In explaining the success of their industry, India's software entrepreneurs point to a number of factors. Although the general level of education in India is low, India's important middle class is highly educated and its top educational institutions are world class. Also, there has always been an emphasis on engineering in India. Another great plus from an international perspective is that English is the working language throughout much of middle-class India--a remnant from the days of the British raja. Then there is the wage rate. In America, software engineers are increasingly scarce, and the basic salary has been driven up to one of the highest for any occupational group in the country, with entry-level programmers earning $70,000 per year. An entry-level programmer in India, in contrast, starts at around $5,000 per year, which is very low by international standards but high by Indian standards. Still, salaries for programmers are rising rapidly in India, but so is productivity. In 1992, productivity was around $21,000 per software engineer. By 1996, the figure had risen to $45,000. Many Indian firms now feel that they have approached the critical mass required to realize scale economies in software development and to achieve legitimacy in the eyes of important global partners and clients.

Another factor playing to India's hand is that satellite communications have removed distance as an obstacle to doing business for foreign clients. Since software is nothing more than a stream of zeros and ones, it can be transported at the speed of light and negligible cost to any point in the world. In a world of instant communications, India's geographical position has given it a time zone advantage. Indian companies have exploited the rapidly expanding international market for outsourced software services including the expanding market for remote maintenance. Indian engineers can fix software bugs, upgrade systems, or process data overnight while their users in Western companies are asleep.

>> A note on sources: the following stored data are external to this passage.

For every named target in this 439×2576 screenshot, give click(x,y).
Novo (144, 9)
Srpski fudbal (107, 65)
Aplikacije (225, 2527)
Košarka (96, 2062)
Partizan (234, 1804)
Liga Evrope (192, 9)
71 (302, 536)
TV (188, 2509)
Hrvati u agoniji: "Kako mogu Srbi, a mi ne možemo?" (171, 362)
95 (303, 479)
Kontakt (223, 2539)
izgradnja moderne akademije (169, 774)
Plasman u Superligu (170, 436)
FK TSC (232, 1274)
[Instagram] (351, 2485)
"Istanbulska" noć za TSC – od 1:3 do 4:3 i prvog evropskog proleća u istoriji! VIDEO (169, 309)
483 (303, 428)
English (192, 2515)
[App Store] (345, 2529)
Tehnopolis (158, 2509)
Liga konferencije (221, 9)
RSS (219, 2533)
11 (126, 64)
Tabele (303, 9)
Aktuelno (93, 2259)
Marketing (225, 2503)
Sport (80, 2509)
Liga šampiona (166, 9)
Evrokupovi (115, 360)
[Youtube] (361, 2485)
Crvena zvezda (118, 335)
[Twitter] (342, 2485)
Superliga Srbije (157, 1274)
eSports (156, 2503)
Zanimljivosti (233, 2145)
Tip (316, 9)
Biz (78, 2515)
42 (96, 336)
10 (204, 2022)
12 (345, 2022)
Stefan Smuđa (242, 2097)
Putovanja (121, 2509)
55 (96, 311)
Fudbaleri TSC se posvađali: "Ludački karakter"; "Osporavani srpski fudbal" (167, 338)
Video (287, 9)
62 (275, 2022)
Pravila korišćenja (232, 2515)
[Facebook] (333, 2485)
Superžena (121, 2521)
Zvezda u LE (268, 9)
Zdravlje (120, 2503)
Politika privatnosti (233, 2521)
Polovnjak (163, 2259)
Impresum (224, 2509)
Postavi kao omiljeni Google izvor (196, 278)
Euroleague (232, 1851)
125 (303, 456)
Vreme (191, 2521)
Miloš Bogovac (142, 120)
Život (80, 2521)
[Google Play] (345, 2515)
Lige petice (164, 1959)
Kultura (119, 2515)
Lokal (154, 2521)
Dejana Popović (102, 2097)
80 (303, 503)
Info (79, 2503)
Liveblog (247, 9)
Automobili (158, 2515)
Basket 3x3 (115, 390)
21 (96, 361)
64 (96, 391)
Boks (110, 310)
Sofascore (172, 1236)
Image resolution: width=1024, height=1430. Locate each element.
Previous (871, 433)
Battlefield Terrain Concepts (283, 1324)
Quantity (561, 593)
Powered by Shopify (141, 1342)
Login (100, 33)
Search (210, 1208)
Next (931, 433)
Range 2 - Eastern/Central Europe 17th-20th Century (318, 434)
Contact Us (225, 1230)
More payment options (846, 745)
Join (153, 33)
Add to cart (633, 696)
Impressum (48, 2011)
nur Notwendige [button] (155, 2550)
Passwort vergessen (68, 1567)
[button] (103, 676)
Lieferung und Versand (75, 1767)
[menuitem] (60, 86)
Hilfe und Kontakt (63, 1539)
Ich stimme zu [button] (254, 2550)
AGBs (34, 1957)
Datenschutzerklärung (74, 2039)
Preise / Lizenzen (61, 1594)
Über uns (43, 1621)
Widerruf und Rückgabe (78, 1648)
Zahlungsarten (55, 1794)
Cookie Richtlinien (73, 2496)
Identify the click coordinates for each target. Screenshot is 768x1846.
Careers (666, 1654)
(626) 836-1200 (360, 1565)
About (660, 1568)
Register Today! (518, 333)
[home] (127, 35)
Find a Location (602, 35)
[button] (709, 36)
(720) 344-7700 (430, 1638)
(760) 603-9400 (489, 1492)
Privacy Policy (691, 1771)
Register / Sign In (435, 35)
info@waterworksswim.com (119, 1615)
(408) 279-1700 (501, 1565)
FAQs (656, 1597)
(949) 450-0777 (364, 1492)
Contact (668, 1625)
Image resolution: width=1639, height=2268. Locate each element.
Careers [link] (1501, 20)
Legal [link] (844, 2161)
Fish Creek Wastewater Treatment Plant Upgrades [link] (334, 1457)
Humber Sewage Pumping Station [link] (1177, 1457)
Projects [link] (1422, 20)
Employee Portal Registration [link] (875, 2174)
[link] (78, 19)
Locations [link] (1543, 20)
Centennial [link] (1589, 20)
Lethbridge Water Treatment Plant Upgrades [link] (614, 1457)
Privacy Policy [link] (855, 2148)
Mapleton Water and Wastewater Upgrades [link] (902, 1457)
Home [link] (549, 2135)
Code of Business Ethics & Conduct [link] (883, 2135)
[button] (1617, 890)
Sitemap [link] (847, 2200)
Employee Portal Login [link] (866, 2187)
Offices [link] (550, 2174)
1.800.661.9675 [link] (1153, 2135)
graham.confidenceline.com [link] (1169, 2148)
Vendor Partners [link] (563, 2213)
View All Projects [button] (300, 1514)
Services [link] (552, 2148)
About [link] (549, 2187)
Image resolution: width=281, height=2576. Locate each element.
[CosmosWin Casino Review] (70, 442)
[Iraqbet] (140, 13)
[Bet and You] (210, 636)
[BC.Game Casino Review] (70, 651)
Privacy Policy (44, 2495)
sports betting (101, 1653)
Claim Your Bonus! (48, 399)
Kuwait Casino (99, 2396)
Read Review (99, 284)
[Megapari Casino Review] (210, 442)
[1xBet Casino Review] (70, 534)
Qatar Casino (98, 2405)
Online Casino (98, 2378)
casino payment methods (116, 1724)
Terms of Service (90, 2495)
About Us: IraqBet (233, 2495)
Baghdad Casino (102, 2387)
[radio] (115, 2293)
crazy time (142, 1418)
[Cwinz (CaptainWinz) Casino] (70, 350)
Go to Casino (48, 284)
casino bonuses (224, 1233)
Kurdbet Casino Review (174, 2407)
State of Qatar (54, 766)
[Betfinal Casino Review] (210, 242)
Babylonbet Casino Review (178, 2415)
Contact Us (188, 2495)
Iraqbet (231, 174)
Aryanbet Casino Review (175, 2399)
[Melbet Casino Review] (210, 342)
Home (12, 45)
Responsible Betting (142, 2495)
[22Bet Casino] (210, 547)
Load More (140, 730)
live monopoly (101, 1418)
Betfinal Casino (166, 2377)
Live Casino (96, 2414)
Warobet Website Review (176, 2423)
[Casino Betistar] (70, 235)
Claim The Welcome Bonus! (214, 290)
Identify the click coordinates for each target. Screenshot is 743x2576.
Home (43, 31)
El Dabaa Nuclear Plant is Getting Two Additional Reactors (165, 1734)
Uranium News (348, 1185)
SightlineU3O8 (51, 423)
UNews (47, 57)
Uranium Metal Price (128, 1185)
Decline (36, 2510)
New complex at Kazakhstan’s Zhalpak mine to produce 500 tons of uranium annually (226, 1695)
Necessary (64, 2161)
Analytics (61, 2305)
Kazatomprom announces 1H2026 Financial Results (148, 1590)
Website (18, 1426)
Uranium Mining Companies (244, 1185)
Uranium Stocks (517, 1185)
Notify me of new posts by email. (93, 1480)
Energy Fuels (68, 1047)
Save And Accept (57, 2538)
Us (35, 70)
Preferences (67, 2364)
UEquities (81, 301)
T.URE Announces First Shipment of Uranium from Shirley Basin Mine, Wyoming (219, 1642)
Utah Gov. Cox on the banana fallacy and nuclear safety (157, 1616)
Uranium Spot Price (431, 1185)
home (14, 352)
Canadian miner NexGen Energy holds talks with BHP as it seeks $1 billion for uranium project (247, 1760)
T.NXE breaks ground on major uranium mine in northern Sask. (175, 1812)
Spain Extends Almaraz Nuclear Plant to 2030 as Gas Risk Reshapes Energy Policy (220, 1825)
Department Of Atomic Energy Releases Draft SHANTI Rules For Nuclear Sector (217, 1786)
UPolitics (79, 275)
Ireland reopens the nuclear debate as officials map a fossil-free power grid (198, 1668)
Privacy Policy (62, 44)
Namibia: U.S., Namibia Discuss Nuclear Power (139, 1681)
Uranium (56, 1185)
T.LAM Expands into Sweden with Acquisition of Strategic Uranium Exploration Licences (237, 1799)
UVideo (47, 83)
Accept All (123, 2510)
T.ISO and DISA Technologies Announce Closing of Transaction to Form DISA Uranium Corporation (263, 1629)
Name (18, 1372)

To maintain their competitive position, Indian software companies are now investing heavily in training and leading-edge programming skills. They have also been enthusiastic adopters of international quality standards, particularly ISO 9000 certification. Indian companies are also starting to make forays into the application and shrink-wrapped software business, primarily with applications aimed at the domestic market. It may only be a matter of time, however, before Indian companies start to compete head-to-head with companies such as Microsoft, Oracle, PeopleSoft, and SAP in the applications business.

http://www.tcs.co.in/index.html

Source: P. Taylor, "Poised for Global Growth," Financial Times: India's Software Industry, December 3, 1997, pp. 1, 8; P. Taylor, "An Industry on the Up and Up," Financial Times: India's Software Industry, December 3,

1997, p. 3; and Krishna Guha, "Strategic Alliances with Global Partners," Financial Times: India's Software Industry, December 3, 1997, p. 6.

Case Discussion Questions

  1. To what extent does the theory of comparative advantage explain the rise of the Indian software industry?

  2. To what extent does the Heckscher-Ohlin
    theory explain the rise of the Indian software industry?

  3. Use Michael Porter's diamond to analyze the rise of the Indian software industry. Does this analysis help explain the rise of this industry?

  4. Which of the above theories--comparative advantage, Heckscher-Ohlin, or Porter's--gives the best explanation of the rise of the Indian software industry? Why?